Marete v Pitchcare Marketing Divisions & 2 others [2025] KEHC 2817 (KLR) | Res Judicata | Esheria

Marete v Pitchcare Marketing Divisions & 2 others [2025] KEHC 2817 (KLR)

Full Case Text

Marete v Pitchcare Marketing Divisions & 2 others (Civil Case E020 of 2024) [2025] KEHC 2817 (KLR) (27 February 2025) (Ruling)

Neutral citation: [2025] KEHC 2817 (KLR)

Republic of Kenya

In the High Court at Meru

Civil Case E020 of 2024

HM Nyaga, J

February 27, 2025

Between

Joseph Kaimenyi Marete

Plaintiff

and

Pitchcare Marketing Divisions

1st Defendant

Family Bank Ltd

2nd Defendant

View Line Auctioneers

3rd Defendant

Ruling

1. If the term “abuse of the court process” has a face, then this is it. This will come out in this ruling.

2. By an application dated 23rd September, 2024 the Plaintiff/Applicant has sought the following orders:-i.That this matter be certified as urgent and service thereof to be dispensed with at the first instance.ii.That pending the appointment of an independent Mediator or Arbitrator an order of injunction be hereby issued to restrain the Respondents by themselves, their servants, their agents or cronies or any one of them from interfering with the property known as L.R No. Ontulili/Ontulili Block 1(Katheri)/461 either by way of sale, auction, sale by private treaty, transfer or disposal by any means whatsoever and howsoever.iii.That pending the final hearing and determination of the mediation process an order of injunction be hereby issued to restrain the Respondents by themselves, their servants, their agents or cronies or any one of them from interfering with the property known as L.R No. Ontulili/Ontulili Block 1(Katheri)/461 either by way of sale, auction, sale by private treaty, transfer or disposal by any means whatsoever and howsoever.iv.That costs of this application be provided for.

3. The application is supported by the Applicant’s affidavit sworn on even date.

4. In a nutshell, the Applicant avers that the 1st Respondent approached him, seeking to be his guarantor for a loan it intended to take from the 2nd Respondent. That he duly accepted the request for a loan facility of Kshs. 6,500,000/- but what was disbursed tot the 1st Respondent was only Kshs. 4,697,464. 69/-. In return he presented his properties which were duly charged by the 2nd Respondent. Those were:- Ontulili/Ontulili Block 1(Katheri)461.

Ntima/Ntakira/2233.

Ltd/Kimana-Tokondo/6440.

5. The Applicant further avers that the 1st Respondent failed to update him on the progress of the loan and of any letters sent to him by the 2nd Respondent. That upon enquiry, he discovered that the 1st Respondent had defaulted on the loan for a long time.

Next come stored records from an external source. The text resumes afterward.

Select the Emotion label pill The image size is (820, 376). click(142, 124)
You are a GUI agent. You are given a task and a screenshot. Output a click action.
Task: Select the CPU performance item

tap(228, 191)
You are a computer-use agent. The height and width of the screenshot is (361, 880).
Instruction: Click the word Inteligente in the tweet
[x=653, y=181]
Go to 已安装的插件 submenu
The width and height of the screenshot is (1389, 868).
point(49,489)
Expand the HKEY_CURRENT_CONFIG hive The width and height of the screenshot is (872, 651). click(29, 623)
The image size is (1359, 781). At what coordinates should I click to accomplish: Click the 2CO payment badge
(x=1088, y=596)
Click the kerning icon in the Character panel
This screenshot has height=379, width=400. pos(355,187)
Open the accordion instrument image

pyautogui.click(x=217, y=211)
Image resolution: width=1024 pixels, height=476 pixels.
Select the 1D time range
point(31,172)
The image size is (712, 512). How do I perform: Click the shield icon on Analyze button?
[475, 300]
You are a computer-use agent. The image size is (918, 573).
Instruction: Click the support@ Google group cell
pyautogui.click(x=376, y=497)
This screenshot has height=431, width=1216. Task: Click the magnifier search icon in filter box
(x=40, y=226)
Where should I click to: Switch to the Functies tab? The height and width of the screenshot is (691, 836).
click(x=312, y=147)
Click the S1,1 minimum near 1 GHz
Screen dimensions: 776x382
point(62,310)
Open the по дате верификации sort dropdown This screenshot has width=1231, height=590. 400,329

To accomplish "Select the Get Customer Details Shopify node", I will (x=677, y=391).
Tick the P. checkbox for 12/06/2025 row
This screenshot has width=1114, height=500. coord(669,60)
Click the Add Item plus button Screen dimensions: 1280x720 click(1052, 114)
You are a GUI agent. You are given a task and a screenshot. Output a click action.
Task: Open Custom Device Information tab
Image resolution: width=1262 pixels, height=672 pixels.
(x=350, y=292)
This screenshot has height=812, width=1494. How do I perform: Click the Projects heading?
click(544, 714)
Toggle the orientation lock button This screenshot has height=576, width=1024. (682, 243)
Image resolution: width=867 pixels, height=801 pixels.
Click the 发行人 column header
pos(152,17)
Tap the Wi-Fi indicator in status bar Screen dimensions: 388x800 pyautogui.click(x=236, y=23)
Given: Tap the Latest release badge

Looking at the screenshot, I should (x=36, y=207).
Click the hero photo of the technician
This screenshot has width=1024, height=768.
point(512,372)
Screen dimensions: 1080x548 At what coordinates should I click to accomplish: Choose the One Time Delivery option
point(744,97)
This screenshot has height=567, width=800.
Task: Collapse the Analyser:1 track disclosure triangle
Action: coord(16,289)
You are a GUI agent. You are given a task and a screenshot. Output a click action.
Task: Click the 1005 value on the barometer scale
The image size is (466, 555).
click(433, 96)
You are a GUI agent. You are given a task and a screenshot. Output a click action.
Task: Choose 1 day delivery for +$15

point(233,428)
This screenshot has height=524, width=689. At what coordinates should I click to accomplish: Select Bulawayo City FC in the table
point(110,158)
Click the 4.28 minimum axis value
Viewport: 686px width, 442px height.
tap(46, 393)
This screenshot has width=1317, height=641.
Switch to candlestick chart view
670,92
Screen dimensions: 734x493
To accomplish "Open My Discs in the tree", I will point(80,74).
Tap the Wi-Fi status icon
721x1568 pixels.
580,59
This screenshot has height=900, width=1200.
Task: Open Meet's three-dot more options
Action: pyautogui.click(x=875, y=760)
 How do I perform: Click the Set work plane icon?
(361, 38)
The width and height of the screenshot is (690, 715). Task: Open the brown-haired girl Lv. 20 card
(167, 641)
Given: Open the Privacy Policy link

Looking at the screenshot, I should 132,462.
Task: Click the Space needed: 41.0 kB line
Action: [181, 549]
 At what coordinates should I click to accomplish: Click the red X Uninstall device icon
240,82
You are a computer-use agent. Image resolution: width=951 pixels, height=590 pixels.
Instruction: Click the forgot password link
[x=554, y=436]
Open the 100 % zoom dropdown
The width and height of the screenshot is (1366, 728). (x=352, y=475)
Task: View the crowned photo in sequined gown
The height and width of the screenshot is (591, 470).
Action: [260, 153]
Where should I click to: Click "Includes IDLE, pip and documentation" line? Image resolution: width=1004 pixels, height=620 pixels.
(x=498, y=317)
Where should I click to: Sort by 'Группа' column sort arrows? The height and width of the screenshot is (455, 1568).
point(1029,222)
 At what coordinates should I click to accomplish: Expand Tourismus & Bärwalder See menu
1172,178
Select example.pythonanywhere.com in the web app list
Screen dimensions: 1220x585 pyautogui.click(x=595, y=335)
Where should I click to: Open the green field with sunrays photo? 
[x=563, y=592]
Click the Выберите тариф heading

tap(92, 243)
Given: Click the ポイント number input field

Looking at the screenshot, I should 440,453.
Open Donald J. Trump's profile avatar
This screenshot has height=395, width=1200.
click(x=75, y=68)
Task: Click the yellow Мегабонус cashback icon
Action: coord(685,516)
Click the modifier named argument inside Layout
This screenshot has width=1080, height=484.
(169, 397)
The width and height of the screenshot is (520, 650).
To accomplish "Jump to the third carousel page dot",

6. The Applicant further avers that the 2nd Respondent did not notify him of the default and proceeded to instruct the 3rd Respondent to sell the property known as Ontulili/Ontulili Block 1(Katheri)461 through a public auction.

7. The Applicant avers that he was never served with the statutory notices as required.

8. It is further averred that the 2nd Respondent did not exercise its duty of care and did not do enough under its obligations to recover the loan from the 1st Respondent. That the charge document provides for an arbitration clause and therefore he seeks interim relief pending arbitration or mediation. That his property is in danger of wastage unless the orders sought are granted.

9. In response, the 2nd Respondent filed a replying affidavit sworn by Shane Ngechu, a legal officer therein, on 20th October, 2024.

10. In a nutshell, it is the 2nd Respondent’s case that this application and suit is an abuse of the court process because previously, the Applicant had filed Meru ELC case No. E013 of 2021 where the Applicant was directed to proceed to set the main suit for hearing within 6 months otherwise the interim orders granted therein would lapse as stand vacated. That for one year, the Plaintiff never set down the said suit for hearing prompting the court to dismiss the suit for want of prosecution. That subsequently the Applicant filed an application dated 29th April 2024 seeking to reinstate the dismissed suit and grant of an injunction. That the court dismissed the said application.

11. It is further averred that in a view to frustrate the 2nd Respondent the Applicant filed yet another suit, Meru ELC case No. E015 of 2024 and the same was dismissed for want of jurisdiction on 23rd September, 2024.

12. The 2nd Respondent avers that from the history, it is clear that the Applicant is out to frustrate it from recovering the loan disbursed to the 1st Respondent.

13. The 2nd Respondent further avers that the application has been overtaken by events since the suit property has already been sold vide a public auction conducted on 13th April, 2021 as evidenced by the annexture marked ‘SN6’.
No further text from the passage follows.